All of lore.kernel.org
 help / color / mirror / Atom feed
From: Chengming Zhou <zhouchengming@bytedance.com>
To: hannes@cmpxchg.org, tj@kernel.org, mkoutny@suse.com, surenb@google.com
Cc: mingo@redhat.com, peterz@infradead.org,
	gregkh@linuxfoundation.org, corbet@lwn.net,
	cgroups@vger.kernel.org, linux-doc@vger.kernel.org,
	linux-kernel@vger.kernel.org, songmuchun@bytedance.com,
	Chengming Zhou <zhouchengming@bytedance.com>
Subject: [PATCH v4 05/10] sched/psi: optimize task switch inside shared cgroups again
Date: Fri, 26 Aug 2022 00:41:06 +0800	[thread overview]
Message-ID: <20220825164111.29534-6-zhouchengming@bytedance.com> (raw)
In-Reply-To: <20220825164111.29534-1-zhouchengming@bytedance.com>

Way back when PSI_MEM_FULL was accounted from the timer tick, task
switching could simply iterate next and prev to the common ancestor to
update TSK_ONCPU and be done.

Then memstall ticks were replaced with checking curr->in_memstall
directly in psi_group_change(). That meant that now if the task switch
was between a memstall and a !memstall task, we had to iterate through
the common ancestors at least ONCE to fix up their state_masks.

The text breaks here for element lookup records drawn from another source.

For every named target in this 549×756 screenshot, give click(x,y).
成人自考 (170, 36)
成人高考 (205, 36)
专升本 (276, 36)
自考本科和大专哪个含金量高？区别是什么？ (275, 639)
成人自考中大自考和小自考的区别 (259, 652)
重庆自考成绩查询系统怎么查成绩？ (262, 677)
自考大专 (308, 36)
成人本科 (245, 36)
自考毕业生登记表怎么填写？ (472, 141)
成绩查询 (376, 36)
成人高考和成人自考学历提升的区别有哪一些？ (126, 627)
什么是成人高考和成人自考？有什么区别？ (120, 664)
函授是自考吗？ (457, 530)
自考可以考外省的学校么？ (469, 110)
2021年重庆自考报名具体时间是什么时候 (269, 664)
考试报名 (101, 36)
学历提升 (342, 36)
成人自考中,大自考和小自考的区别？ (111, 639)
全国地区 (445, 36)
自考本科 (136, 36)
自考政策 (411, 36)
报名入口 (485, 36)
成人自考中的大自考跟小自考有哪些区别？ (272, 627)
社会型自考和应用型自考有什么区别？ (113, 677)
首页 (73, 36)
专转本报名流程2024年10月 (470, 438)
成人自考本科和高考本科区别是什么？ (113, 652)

We added the identical_state filter to make sure the common ancestor
elimination was skipped in that case. It seems that was always a
little too eager, because it caused us to walk the common ancestors
*twice* instead of the required once: the iteration for next could
have stopped at the common ancestor; prev could have updated TSK_ONCPU
up to the common ancestor, then finish to the root without changing
any flags, just to get the new curr->in_memstall into the state_masks.

This patch recognizes this and makes it so that we walk to the root
exactly once if state_mask needs updating, which is simply catching up
on a missed optimization that could have been done in commit 7fae6c8171d2
("psi: Use ONCPU state tracking machinery to detect reclaim") directly.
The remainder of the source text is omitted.